David M. Smick, Sr. is a global macroeconomic strategist, magazine publisher, best-selling author, and documentary filmmaker.  He is the chairman and CEO of Johnson Smick International, a global strategic advisory firm in Washington, D.C. where he is in partnership with former Federal Reserve Vice Chairman Manuel H. Johnson. The firm provides strategic advice to a group of leading global money managers. (The firm's first client was Soros Fund Management.) Smick is a registered independent.

Smick’s first book, The World Is Curved (2008) was described by David Brooks of the New York Times as "astonishingly prescient." The book discussed the financial perils of globalization, in response to The World Is Flat bestseller by Thomas Friedman, and questioned whether the Wall Street banks were in full understanding of the values of the assets on their balance sheets. The book arrived as the 2007–2008 financial crisis was hitting. President Bill Clinton called it "one of the three best books on the financial crisis." Smick's second bestseller, The Great Equalizer: How Main Street Capitalism Can Create an Economy for Everyone, argues that a ruthless corporate elite with deep political connections is making American capitalism less efficient, producing a dangerous decline in social mobility. 

Beginning in 1985, Smick co-organized a series of distinguished global monetary conferences, sponsored by the U.S. congressional leadership, involving many of the industrialized world’s finance  ministers, central bankers, and leading foreign exchange experts.
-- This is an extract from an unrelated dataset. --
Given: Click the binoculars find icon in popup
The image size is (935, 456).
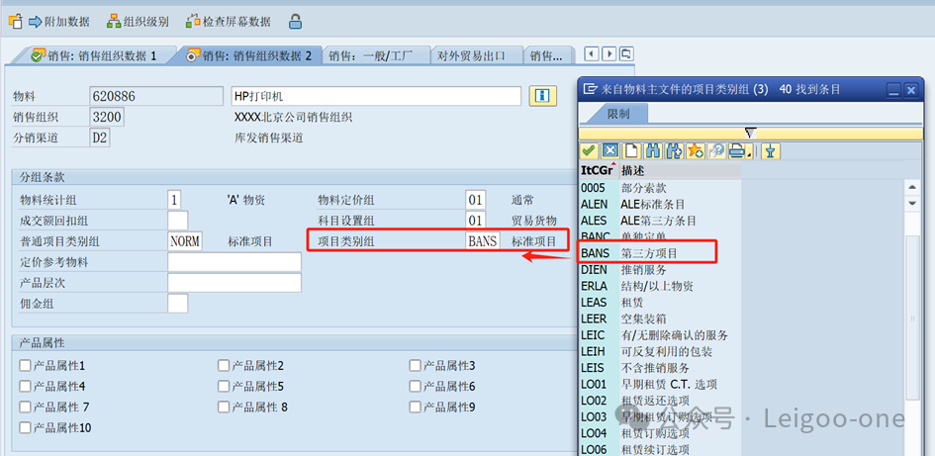Looking at the screenshot, I should click(x=652, y=150).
The conferences took place over the course of a decade in Tokyo, New York, Washington, Frankfurt, Vienna and Zurich. The first conference set the stage for the official 1985 Plaza Accord, the G5 agreement to bring down the value of the dollar during heightened trade tensions. Washington Post correspondent Hobart Rowen wrote that the conference was an important “final nail in the coffin of the pure floating exchange rate system.” 

Senator Bill Bradley (D-NJ), a conference co-sponsor, at a later event in Zurich, floated the idea of developing-world debt restructuring which, within several years, led to the issuance of the popular Brady Bonds. Those bonds helped lead to a developing world economic rebound.

David Smick is the founder (1987), publisher, and editor of the distinguished quarterly magazine The International Economy.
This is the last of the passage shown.